Water falls somewhere in the darkness
a continuous gentle chattering;
the breeze unexpectedly strengthens
until it alters from a distant, not quite definable laughter
into a high-pitched, wheedling scream,
and it rushes past us precociously,
a little girl that wants to play
and thinks
she has all the time in the world.
Take my hand,
she begs me,
and finally I do;
her palm is wet and clammy,
and her strength is fading,
but as she grips me
it begins to return,
and how it is that she could draw strength
from a wretch like me,
I don’t know –
but she does,
and together we move on.
As we carefully walk forward,
the walls of the cavern come into view;
at first their sheer stone surface stretches up
into impenetrable shadows,
but eventually a little further onward, we can see the ceiling;
we are in the middle of a smooth rounded twisting rock
carved hollow by some ancient stream millenniums ago.
After a while, the passage narrows to the extent
we have move through sideways;
yet we continue to hold hands
fearing what might happen were we to let go;
the image of cutout paper dolls,
sidling along edgewise comes to my mind,
and I start to laugh nervously,
but my own echo startles me
back into silence.
The passage widens yet again, but only barely,
and this time it is the ceiling that closes in on us;
my angel gives me a gentle squeeze
and then lets go of my hand
as we get down on all fours
and begin to crawl through a extremely low passage;
soon we are squishing our way
through cramped tunnels of rock;
there are forks and intersections,
side passages at odd but frequent intervals,
and with each choice, my angel sags a bit more;
but she never pauses,
and she never grows uncertain;
she knows the way,
and she is determined to get me there.
Finally, it comes to the point
where the rock tunnel has grown so constricted
that we are literally shimmying through on our bellies,
and I begin to notice a scent
along the slightly damp floor of the stone tunnel,
a coppery iron, almost sweet smell;
I shiver when it occurs to me what it must be;
my angel’s forward movement slows,
and then slows some more,
and what little bit of light I can make out
begins to flicker;
then I don’t why
but my angel drops her little light
and slowly crawls over it
until we are in the absolute dark;
and when I move onward
I find my head bumping into my angel’s shoes;
because she has now stopped entirely.
With great effort
I wriggle one of my arms
until I can get it ahead of me
so that I can touch the bottom of her shoes;
I gently prod her,
and when nothing happens,
I wrap my hand around her ankle
and ever so carefully give it the smallest of shakes;
there is no response;
in the bleak confining blackness,
there is nothing.
Earth, a poem, follows next. Somniat begins here in the poem, underground.

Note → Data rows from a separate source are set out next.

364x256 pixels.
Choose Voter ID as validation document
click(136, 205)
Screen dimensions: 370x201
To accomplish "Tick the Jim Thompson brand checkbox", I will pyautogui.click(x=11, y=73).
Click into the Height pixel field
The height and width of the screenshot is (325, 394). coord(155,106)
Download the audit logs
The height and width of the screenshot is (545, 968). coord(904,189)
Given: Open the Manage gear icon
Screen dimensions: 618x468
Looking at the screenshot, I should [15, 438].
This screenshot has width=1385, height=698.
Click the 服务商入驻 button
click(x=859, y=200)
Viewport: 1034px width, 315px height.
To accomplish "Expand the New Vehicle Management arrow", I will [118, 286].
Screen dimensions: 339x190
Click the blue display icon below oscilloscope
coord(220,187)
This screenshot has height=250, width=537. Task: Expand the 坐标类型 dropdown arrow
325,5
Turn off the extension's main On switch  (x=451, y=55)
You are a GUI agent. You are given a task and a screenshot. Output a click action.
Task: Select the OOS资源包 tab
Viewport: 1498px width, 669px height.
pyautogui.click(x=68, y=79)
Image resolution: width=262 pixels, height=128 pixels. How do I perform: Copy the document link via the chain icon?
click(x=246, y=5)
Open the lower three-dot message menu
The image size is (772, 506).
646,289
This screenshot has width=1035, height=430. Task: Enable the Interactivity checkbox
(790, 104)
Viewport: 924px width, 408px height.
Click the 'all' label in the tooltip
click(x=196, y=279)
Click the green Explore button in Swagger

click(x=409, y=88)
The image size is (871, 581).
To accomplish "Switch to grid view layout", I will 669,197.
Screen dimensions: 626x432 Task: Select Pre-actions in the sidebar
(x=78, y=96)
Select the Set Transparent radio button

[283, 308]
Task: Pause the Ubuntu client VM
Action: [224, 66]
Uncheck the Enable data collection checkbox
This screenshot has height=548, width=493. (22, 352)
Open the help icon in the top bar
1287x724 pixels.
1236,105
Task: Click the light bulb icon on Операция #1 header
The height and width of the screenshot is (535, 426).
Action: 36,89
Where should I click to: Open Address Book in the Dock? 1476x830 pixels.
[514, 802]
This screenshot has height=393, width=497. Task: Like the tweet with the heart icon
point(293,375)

see i am late in catching on…this def puts the next into context…really nice setting us up in the first stanza with thinking she has all the time in the world…your descriptions of the waterfall are awesome too…
did you mean ‘that that’ in the opening stanza?
Brian, thank you for stopping by. I really appreciate your comments. I don’t know how many times I’ve been through this poem before blogging it and never seen the “that that”, I even recorded the audio and didn’t see it … sigh … fixed. Thank you!!